PROBLEM 1 » According to the passage on critical illness and income protection cover, why should personal and medical information be disclosed clearly?
PROBLEM 2 » Update the passage on critical illness and income protection cover, starting with "So when we are" and going on through "is the benefit?", with "sickness" replaced by "illness".

PASSAGE »
%%
However, when one is asked what is a client’s most valuable asset, many would answer their home or their investments but it should not be forgotten that the person's earnings potentially supports most other elements.
So when we are asked whether someone should have one or the other, it really depends on the person's circumstances – in an ideal world they should have both, as the policies are quite different as we can see below.
What is covered?
CI – A specific list of illnesses or conditions
IP – Loss of earnings due to sickness and injury
How much is the benefit?
CI – Depends on level of cover taken out
IP – Usually around 50-70% of your gross income
How is it paid?
CI – As a lump sum
IP – As a regular payment, usually monthly
When will it pay out?
CI – On diagnosis and a survival period (usually one month)
IP – Usually after a deferment period following illness or injury, typically 3 months
There are important factors which you need to be aware of:
Critical illness cover will only pay out if your illness or condition matches one of a number offered by the insurer. This list can and does vary between them and you need to take this into account when effecting the plan.
Income protection policies also differ between provider and you need to be careful to select one which will cover your occupation or duties. Some plans won’t pay out if you can carry out another or similar occupation. You also need to prove your earnings.
In both cases it is vitally important to disclose all personal and medical information clearly to save any potential dispute later.
Hopefully the above has helped provide some clarity around which cover does what and the advice would always be to seek expert guidance so that cover can be matched to individual circumstances.
The above is provided for information purposes only and we recommend that professional independent advice is taken prior to making any decisions or taking any action.
%%
Stored items »
%%
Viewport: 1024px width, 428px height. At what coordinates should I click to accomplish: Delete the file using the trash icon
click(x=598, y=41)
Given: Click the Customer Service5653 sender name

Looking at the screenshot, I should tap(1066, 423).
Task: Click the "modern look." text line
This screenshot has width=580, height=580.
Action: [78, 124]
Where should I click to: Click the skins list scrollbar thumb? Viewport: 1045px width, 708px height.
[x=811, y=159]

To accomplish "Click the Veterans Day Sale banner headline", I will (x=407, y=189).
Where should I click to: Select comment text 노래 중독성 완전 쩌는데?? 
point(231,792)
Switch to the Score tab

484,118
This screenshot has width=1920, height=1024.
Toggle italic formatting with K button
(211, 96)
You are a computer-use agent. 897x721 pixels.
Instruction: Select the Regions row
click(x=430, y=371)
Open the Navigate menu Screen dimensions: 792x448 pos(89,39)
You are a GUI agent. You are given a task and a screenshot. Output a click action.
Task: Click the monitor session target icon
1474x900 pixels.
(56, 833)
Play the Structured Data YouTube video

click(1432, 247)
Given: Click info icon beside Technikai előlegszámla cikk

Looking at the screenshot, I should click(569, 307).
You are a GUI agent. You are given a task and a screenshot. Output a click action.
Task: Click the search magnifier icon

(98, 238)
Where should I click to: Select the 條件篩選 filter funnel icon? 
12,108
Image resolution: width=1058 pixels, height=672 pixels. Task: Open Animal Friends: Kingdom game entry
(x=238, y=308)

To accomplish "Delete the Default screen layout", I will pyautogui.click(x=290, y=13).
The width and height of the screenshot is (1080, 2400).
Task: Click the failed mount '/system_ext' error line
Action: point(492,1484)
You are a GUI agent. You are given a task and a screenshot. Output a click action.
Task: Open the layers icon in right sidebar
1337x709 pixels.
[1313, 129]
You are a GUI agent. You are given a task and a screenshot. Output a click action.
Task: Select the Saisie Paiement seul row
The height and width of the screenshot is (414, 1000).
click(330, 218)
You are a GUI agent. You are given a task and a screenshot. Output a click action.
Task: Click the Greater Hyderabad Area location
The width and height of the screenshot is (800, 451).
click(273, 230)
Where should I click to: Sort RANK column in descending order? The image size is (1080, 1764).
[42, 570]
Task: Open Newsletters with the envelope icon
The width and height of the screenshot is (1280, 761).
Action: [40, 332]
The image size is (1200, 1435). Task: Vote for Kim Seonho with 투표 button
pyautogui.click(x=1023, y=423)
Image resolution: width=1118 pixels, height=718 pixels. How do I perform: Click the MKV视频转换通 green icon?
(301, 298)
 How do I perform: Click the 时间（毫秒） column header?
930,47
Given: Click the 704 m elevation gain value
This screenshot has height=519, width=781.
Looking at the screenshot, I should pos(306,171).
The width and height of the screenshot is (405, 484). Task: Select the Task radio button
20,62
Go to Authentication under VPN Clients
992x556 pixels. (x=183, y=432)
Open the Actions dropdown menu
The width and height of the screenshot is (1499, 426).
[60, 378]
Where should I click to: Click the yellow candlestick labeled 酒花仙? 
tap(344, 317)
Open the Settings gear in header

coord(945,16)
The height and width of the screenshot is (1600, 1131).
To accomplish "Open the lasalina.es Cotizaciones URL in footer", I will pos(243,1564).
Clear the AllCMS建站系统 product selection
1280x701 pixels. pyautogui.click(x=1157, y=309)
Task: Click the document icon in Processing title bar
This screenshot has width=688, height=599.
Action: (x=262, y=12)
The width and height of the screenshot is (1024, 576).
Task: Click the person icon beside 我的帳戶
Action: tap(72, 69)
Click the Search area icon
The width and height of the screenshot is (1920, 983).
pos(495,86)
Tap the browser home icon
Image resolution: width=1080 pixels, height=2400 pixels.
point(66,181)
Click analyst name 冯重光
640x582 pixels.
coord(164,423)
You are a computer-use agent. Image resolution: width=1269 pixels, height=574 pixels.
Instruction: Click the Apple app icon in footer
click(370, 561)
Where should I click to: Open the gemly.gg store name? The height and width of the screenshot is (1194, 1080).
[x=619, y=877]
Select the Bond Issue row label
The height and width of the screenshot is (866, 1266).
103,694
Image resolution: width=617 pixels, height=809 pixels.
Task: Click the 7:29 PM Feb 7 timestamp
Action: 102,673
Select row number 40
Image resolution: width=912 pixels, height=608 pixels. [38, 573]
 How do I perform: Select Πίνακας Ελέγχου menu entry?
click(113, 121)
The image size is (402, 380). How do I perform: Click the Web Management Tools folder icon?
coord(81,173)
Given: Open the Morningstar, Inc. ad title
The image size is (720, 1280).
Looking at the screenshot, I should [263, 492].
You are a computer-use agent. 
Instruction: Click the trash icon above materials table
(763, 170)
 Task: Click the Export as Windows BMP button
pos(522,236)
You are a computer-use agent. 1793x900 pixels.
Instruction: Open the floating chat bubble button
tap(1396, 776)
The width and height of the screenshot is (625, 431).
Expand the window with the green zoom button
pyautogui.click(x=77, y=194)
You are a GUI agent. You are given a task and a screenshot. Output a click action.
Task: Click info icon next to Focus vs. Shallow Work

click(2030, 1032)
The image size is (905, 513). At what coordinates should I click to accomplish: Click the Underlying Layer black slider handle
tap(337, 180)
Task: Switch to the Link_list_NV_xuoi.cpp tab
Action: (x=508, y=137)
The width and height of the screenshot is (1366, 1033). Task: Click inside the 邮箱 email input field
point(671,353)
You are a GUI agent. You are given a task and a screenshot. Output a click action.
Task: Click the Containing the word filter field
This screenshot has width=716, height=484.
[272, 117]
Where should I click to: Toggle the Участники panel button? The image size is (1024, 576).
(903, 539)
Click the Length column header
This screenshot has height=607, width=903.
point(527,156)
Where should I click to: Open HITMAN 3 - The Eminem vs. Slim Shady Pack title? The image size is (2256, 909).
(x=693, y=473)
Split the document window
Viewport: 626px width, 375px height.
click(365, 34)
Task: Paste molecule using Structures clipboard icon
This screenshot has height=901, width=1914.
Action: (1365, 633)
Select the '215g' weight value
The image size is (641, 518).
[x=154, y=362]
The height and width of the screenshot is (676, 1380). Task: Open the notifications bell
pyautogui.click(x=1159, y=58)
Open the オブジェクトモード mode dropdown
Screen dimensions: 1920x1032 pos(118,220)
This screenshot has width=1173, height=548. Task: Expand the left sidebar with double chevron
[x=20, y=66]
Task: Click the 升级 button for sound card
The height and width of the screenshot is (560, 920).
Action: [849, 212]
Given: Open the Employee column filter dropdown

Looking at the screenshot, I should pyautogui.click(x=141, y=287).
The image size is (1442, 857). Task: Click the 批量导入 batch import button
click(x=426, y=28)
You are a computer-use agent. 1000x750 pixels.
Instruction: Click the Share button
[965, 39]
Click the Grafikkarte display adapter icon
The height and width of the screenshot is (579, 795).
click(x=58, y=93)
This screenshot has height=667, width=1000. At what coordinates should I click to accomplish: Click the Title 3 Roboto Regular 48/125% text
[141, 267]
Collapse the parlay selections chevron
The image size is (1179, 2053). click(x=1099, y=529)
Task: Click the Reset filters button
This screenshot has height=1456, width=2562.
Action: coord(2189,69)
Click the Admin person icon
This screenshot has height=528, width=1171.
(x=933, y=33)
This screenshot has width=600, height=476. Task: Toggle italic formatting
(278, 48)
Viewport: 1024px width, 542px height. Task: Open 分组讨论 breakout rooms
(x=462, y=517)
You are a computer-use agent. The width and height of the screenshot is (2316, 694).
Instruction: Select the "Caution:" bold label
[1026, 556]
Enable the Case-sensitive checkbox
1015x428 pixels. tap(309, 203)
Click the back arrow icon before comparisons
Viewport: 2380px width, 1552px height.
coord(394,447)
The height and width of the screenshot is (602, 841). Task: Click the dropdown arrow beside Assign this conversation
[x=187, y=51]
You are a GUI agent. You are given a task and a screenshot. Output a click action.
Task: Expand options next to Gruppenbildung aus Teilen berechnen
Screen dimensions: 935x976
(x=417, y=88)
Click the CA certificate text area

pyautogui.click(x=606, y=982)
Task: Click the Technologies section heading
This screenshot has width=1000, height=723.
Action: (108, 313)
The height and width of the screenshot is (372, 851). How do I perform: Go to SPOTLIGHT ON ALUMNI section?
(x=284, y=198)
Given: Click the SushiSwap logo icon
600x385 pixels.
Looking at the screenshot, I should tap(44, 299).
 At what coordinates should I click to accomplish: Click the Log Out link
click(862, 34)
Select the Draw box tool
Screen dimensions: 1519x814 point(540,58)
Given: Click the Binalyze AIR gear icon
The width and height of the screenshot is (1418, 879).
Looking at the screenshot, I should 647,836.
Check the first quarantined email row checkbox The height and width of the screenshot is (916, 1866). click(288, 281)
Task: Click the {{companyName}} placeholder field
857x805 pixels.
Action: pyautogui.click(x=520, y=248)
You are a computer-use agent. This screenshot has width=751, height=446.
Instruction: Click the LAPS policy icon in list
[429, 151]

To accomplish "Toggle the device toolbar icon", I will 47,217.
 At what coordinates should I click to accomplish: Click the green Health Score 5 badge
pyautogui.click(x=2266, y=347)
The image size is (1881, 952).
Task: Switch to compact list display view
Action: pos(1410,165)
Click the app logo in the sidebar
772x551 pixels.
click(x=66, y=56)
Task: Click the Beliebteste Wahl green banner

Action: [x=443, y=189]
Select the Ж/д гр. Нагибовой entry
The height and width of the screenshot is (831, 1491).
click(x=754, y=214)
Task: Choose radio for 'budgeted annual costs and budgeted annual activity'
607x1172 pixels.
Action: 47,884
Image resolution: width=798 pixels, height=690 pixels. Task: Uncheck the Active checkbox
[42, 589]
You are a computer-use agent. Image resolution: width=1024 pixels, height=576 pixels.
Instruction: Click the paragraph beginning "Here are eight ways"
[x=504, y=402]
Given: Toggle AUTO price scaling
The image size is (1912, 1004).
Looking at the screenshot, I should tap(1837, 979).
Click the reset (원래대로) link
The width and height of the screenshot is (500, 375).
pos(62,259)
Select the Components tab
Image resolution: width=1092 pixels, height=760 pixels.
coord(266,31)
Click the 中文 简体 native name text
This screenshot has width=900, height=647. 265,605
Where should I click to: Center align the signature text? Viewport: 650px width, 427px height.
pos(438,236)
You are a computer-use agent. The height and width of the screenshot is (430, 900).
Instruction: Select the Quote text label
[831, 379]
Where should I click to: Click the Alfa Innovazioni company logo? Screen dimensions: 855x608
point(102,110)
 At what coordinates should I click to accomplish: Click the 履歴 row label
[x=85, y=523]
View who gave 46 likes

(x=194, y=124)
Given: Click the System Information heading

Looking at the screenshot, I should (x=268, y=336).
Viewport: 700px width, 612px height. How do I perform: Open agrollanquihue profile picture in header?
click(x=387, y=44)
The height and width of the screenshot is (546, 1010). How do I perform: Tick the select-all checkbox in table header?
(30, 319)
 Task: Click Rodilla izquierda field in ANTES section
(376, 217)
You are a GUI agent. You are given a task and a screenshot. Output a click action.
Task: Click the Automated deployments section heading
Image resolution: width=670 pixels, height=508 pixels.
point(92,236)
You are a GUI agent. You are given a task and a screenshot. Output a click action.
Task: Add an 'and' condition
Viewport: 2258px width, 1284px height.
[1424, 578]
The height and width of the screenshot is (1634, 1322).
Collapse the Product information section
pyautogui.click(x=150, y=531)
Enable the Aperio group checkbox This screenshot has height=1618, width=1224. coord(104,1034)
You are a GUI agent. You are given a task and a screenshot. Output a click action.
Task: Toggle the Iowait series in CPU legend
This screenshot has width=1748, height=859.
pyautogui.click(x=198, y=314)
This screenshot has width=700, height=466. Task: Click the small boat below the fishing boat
%%
WRITTEN REPLY 1 » Disclosing it clearly helps avoid any potential dispute later. This applies to both critical illness cover and income protection policies.

WRITTEN REPLY 2 »
So when we are asked whether someone should have one or the other, it really depends on the person's circumstances – in an ideal world they should have both, as the policies are quite different as we can see below.
What is covered?
CI – A specific list of illnesses or conditions
IP – Loss of earnings due to illness and injury
How much is the benefit?